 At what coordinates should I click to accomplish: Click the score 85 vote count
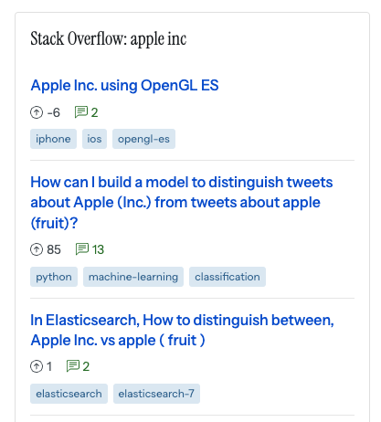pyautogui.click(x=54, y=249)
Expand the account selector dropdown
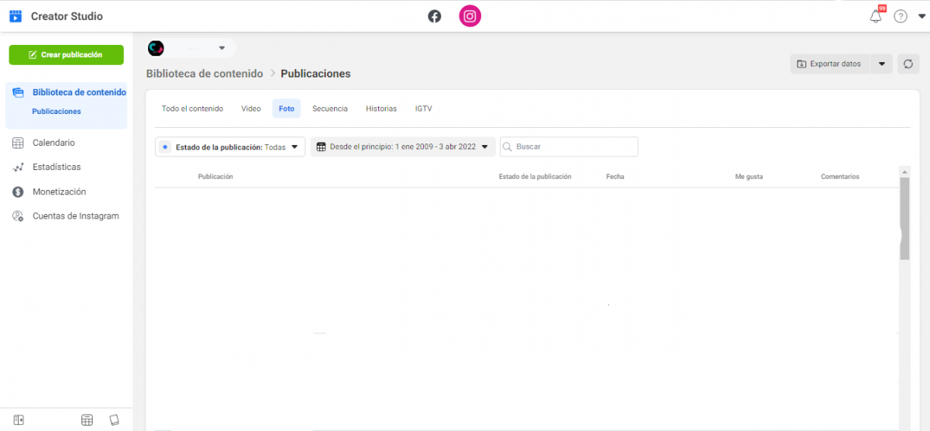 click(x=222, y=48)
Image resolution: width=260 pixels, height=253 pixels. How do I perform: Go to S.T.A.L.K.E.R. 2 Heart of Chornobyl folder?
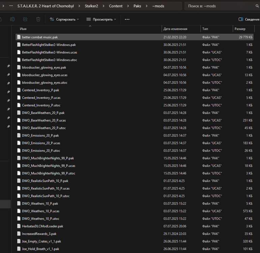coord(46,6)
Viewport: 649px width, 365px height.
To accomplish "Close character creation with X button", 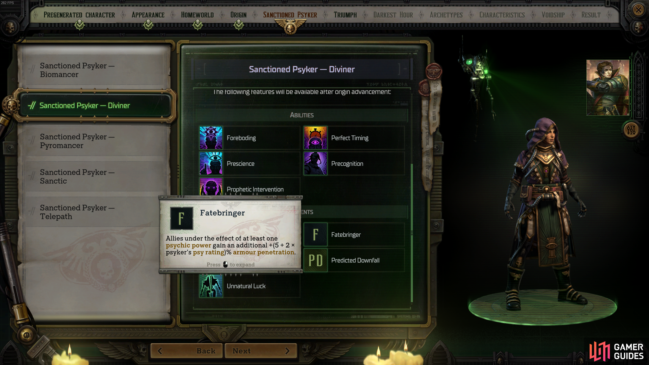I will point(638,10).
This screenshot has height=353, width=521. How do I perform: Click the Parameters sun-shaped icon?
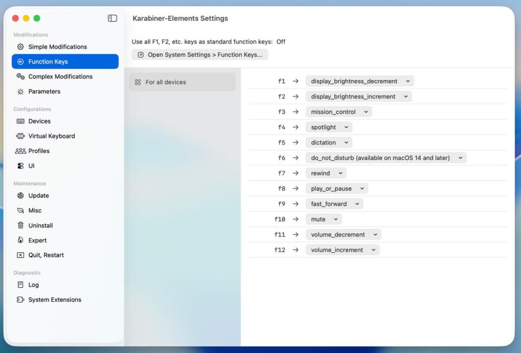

...

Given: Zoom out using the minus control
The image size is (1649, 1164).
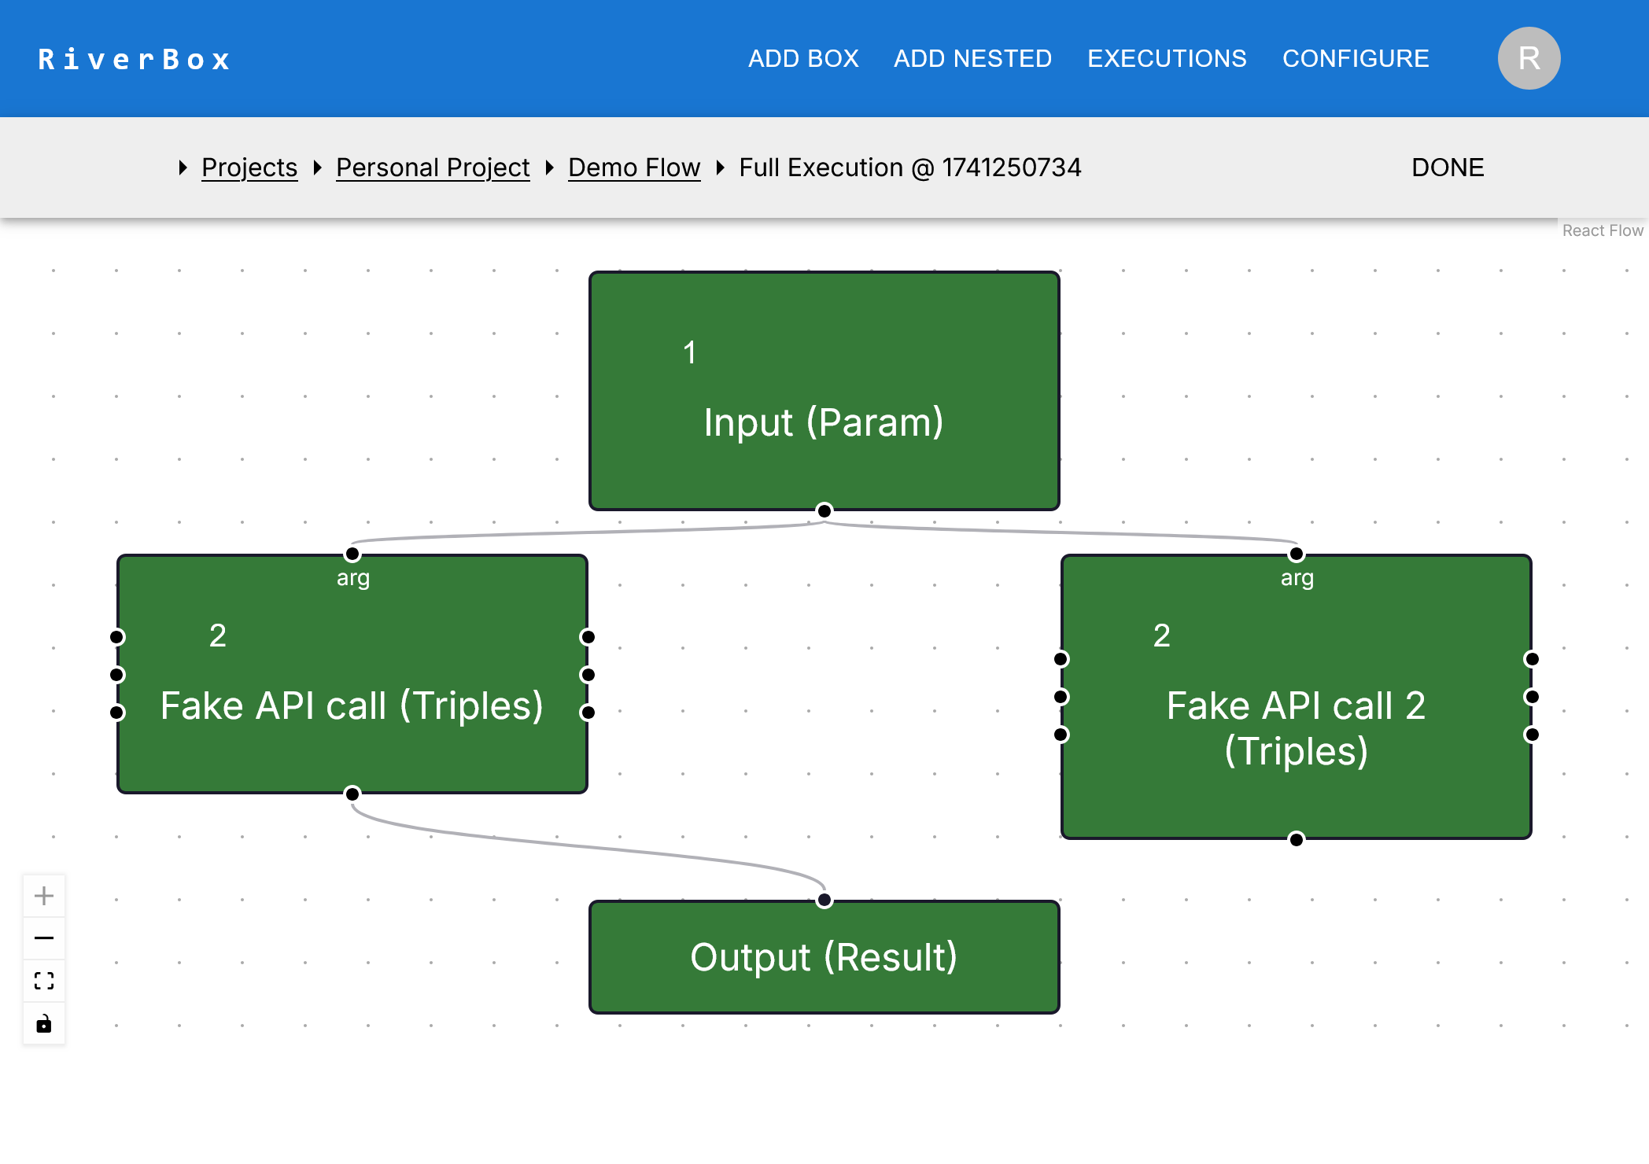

- Your goal
Print exactly the lines above from the one with "Given: Zoom out using the minus control" to the one with "The image size is (1649, 1164).", including both.

- Exercise result
Given: Zoom out using the minus control
The image size is (1649, 1164).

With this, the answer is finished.